There are lots of physically powerful, albeit villainous, casters in S&S, so I'm not sure about this Real Men Don't Use Magic trope.
The "albeit villainous" part here is important.
We're not arguing there's anything wrong with the D&D spellcasting rules. Not in general, and not for use in your S&S games.
We are arguing however, they are not appropriate for
player characters.
D&D magic is too clean, too functional. It works like a tool. It's reliable. There are no downsides.
For a villainous caster who has already sold her soul to dark powers, that's alright. The cost is presumed to already be paid (if nothing else by the fact she's "villainous"). There's no point in keeping records of exactly how far she's fallen. She's an evil NPC and that's enough.
But
for a player character, we must rewind to before the falling-into-depravity part.

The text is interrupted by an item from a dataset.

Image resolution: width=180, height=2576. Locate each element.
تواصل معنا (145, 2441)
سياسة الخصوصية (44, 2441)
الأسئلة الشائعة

Back when the cost was something you want to avoid paying. For a player character in a S&S setting magic needs to be at least one of the following things:
* unreliable
And I don't just simply mean a chance of failing to cast the spell (the gun jamming). I mean a risk of the magic hitting the wrong target, or having the wrong effect altogether. I'm talking things like it starts to rain dead frogs after your spell is cast.
* feared and distrusted
And I don't mean the natural fear of getting zapped. A man might fear a sword being used against him, but swords aren't feared and distrusted by themselves.
* corrupting you mind, body and/or soul
And to be honest, preferably all of them. But D&D magic is none of them.
There is no cost to using magic in D&D. While this is essential to supporting the standard trope of "fighter, rogue, wizard, cleric" that's completely antithetical to the Sword & Sorcery genre.